Nunca he sido fan de los MacBook de Apple, pero debo admitir que la plataforma está haciendo muchas cosas bien. Usar Windows ha sido un engorro últimamente, y Apple ha ido mejorando poco a poco por las razones correctas. Si bien sigo dependiendo de Windows, la familiaridad por sí sola ya no lo es todo.
En 2026, algunas funciones de macOS se perciben menos como lujos y más como características básicas que Microsoft ya debería haber implementado. Lo más frustrante es que la ventaja de Apple no siempre reside en la potencia bruta o en una IA llamativa. Gran parte de la frustración proviene de detalles más pequeños y prácticos. Son esas funciones las que ahorran tiempo discretamente, hacen que todo funcione con fluidez y logran que la computadora se sienta tan integrada como el teléfono que llevas en el bolsillo.
Compartir contraseñas de Wi-Fi no debería ser tan fácil en una Mac.
Esto es lo que siempre me sorprende. Apple te permite compartir contraseñas de Wi-Fi desde un iPhone, iPad o Mac a otro dispositivo Apple cercano casi al instante, siempre y cuando los dispositivos estén cerca y las cuentas estén configuradas correctamente. He visto a gente a mi alrededor usar esta función durante años, y siento que yo no puedo acceder a ella.
Incluso puedes compartir contraseñas de Wi-Fi de una Mac a otra Mac, iPhone o iPad. Es algo tan sencillo, pero se siente mágico, justo como debería sentirse en la informática moderna. Mientras tanto, Windows sigue haciendo que algo tan básico parezca manual.

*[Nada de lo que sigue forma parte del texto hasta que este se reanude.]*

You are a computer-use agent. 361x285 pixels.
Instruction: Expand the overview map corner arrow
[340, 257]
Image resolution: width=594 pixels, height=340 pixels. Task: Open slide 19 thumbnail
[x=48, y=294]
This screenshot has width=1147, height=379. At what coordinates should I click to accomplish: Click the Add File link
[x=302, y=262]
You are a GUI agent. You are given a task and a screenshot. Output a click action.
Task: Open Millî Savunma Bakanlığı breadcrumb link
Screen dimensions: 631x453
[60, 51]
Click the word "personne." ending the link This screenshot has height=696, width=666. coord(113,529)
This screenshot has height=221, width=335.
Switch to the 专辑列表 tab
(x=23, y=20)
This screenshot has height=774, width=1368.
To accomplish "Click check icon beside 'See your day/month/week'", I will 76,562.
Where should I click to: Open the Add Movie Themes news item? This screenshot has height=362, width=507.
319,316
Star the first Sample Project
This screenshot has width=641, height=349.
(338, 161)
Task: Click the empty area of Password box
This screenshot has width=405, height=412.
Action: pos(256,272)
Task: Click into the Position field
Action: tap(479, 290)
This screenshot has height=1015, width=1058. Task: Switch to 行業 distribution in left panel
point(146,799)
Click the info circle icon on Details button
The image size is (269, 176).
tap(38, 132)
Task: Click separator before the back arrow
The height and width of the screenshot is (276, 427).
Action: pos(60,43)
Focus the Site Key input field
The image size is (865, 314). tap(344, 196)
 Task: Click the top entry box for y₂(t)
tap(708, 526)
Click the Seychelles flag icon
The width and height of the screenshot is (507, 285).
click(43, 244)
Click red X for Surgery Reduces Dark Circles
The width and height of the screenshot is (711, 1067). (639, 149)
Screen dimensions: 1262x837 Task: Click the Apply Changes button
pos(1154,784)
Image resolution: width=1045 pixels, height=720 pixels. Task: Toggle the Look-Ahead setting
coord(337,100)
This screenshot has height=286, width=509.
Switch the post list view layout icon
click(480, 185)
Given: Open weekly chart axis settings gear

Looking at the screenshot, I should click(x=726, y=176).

Sigues dependiendo de la buena y vieja memoria. Pero en 2026, esto es simplemente vergonzoso.
El Portapapeles Universal sigue siendo una de las ventajas más injustas de Apple.
La fluidez es lo que uno espera del ecosistema de Apple, y nada lo demuestra mejor que la función Portapapeles Universal . Copia algo en tu iPhone y pégalo en tu Mac. Copia una imagen en tu Mac y arrástrala a un mensaje en tu iPad. El Portapapeles Universal de Apple puede parecer aburrido hasta que lo usas, y se convierte en una función que empiezas a echar de menos inmediatamente cuando vuelves a una configuración menos conectada.
Apple ofrece soporte oficial para esta función en iPhone, iPad y Mac como parte de su pila de Continuidad. Y esto es lo que le da ventaja a macOS. Hace que el ecosistema con múltiples dispositivos se sienta como una extensión de un único espacio de trabajo. Si bien es cierto que Windows ha mejorado mucho en la conexión con teléfonos, Apple aún logra que la transición sea más imperceptible y natural.
Desbloquear tu Mac con un Apple Watch es exactamente el tipo de pereza que respeto.
Puede que esta sea la función más típica de Apple de la lista, pero lo digo como un elogio. Si llevas un Apple Watch desbloqueado, tu Mac se desbloqueará automáticamente al encenderla, y el reloj también puede aprobar las solicitudes de contraseña y las peticiones de administrador. Apple ofrece soporte oficial para esta función, denominada Desbloqueo Automático, y la comodidad es evidente.
¿Cambia la vida? Probablemente no. ¿Es justo el tipo de función que mejora la calidad de vida sin esfuerzo y que hace que una plataforma se sienta más prémium y más cuidada? Sin duda.
Mención honorífica: Cámara de continuidad
La función que permite a Apple convertir un iPhone en una cámara web para Mac es una de esas características que parecen un truco publicitario hasta que te das cuenta de lo útil que es. La función Cámara de Continuidad permite que una Mac utilice el sistema de cámara del iPhone, mucho mejor, de forma inalámbrica o mediante USB, y Apple también es compatible con algunas funciones ingeniosas como Escenario Central, Modo Retrato, Luz de Estudio e incluso Vista de Escritorio.
También puedes usar la misma función de Continuidad para escanear documentos o tomar fotos directamente en aplicaciones de Mac como Notas, Finder y otras. Windows ha alcanzado el nivel de compatibilidad nativa con cámaras de smartphones gracias a Phone Link, pero no es tan completa como la solución de Apple.
Mi problema con macOS es que siempre acierta con las pequeñas cosas.
Mi envidia se reduce a que Apple resuelve constantemente los problemas cotidianos antes que Microsoft, y una vez que existen esas soluciones, es más difícil volver atrás. Compartir contraseñas de Wi-Fi, copiar archivos entre dispositivos y desbloquear el ordenador con un reloj no son suficientes por sí solos para que abandone Windows de la noche a la mañana. Pero juntos, crean una especie de conjunto de funciones prácticas que resultan exasperantemente sofisticadas.